Provided data -
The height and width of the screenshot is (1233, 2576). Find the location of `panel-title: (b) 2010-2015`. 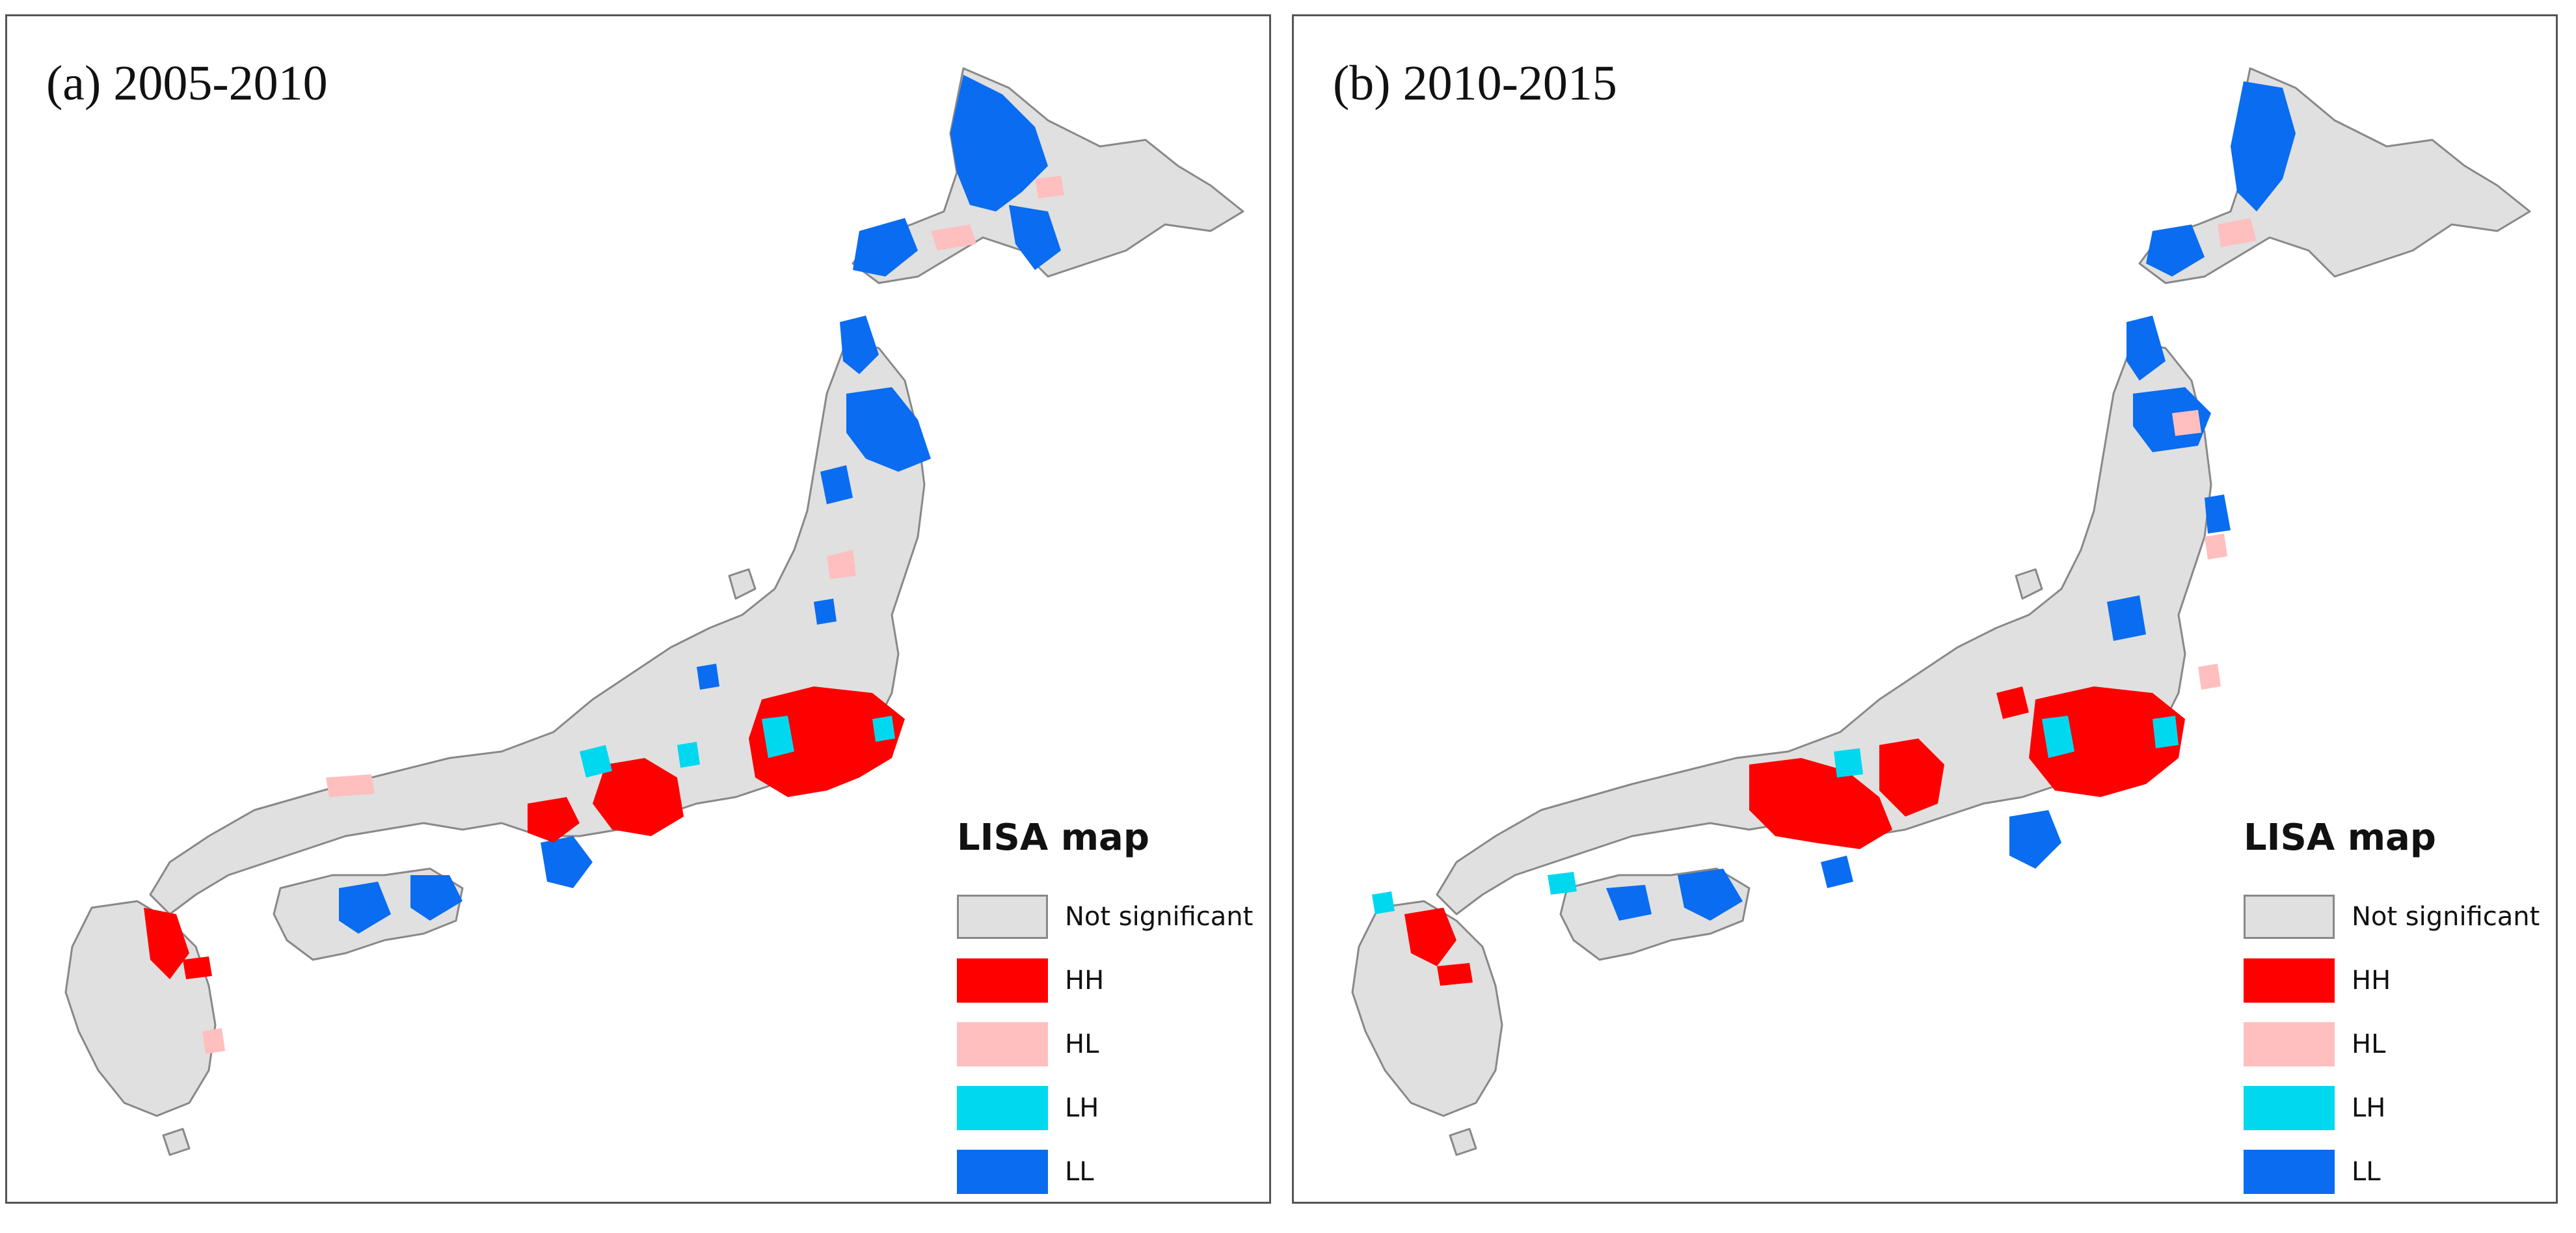

panel-title: (b) 2010-2015 is located at coordinates (1475, 84).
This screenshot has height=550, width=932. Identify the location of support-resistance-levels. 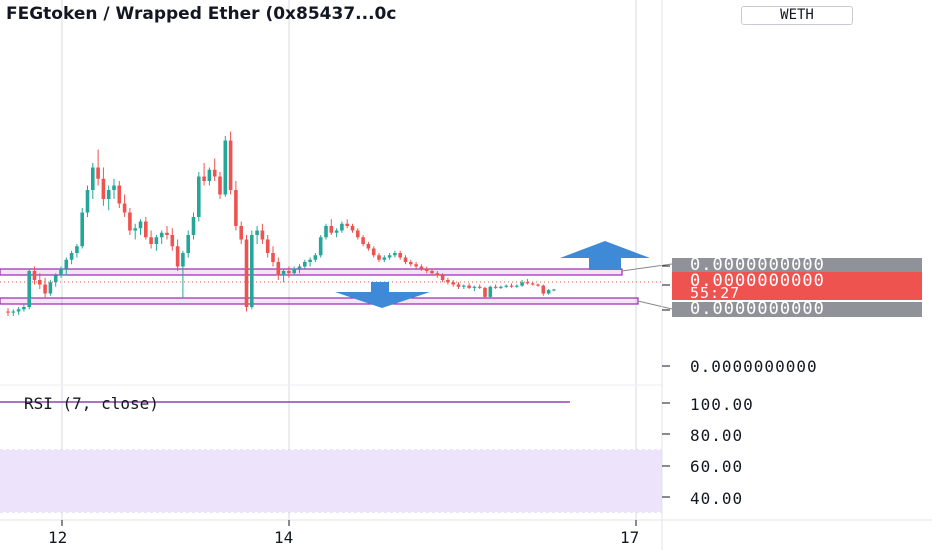
(336, 286).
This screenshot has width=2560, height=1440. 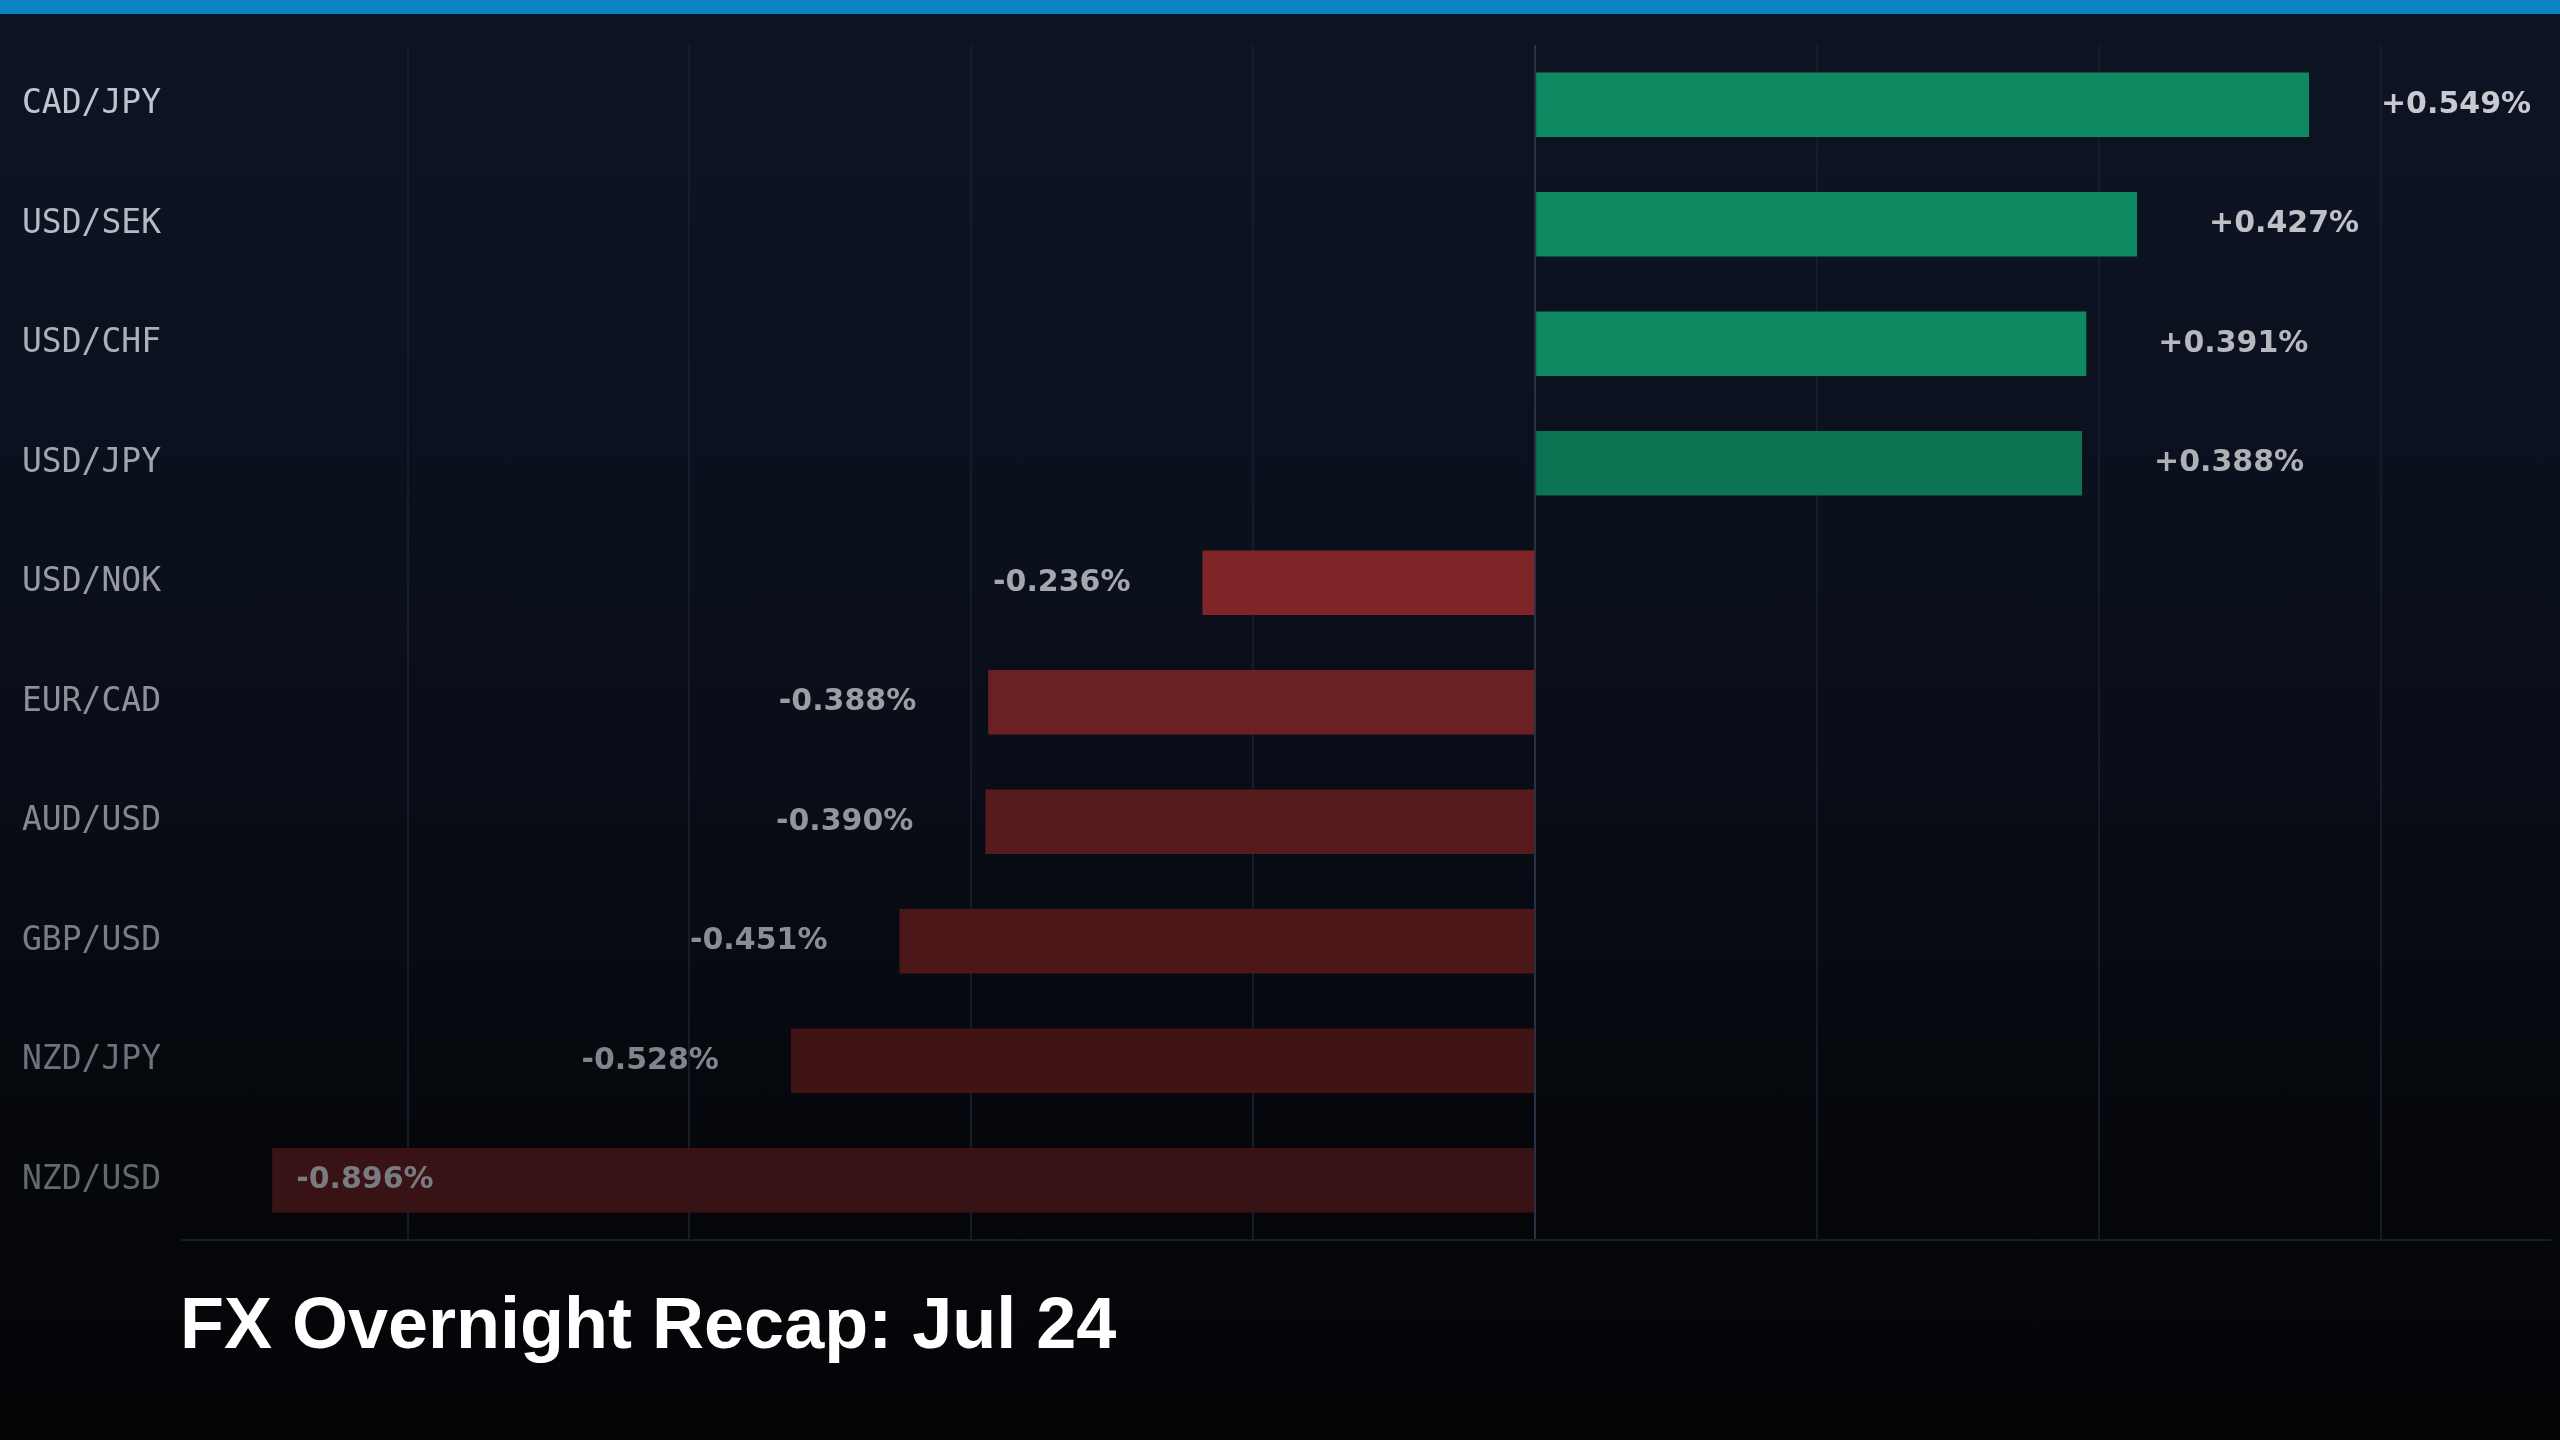 I want to click on data-label: +0.391%, so click(x=2234, y=341).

Request -
Recast the entries as a numbered list, starting from the very first line and ending with the line that contains "panel-title: (b) 2010-2015 is", including both. Skip blank lines and omit the pictures.

Final answer -
1. The height and width of the screenshot is (1233, 2576). Find the location of `panel-title: (b) 2010-2015`. 
2. panel-title: (b) 2010-2015 is located at coordinates (1475, 84).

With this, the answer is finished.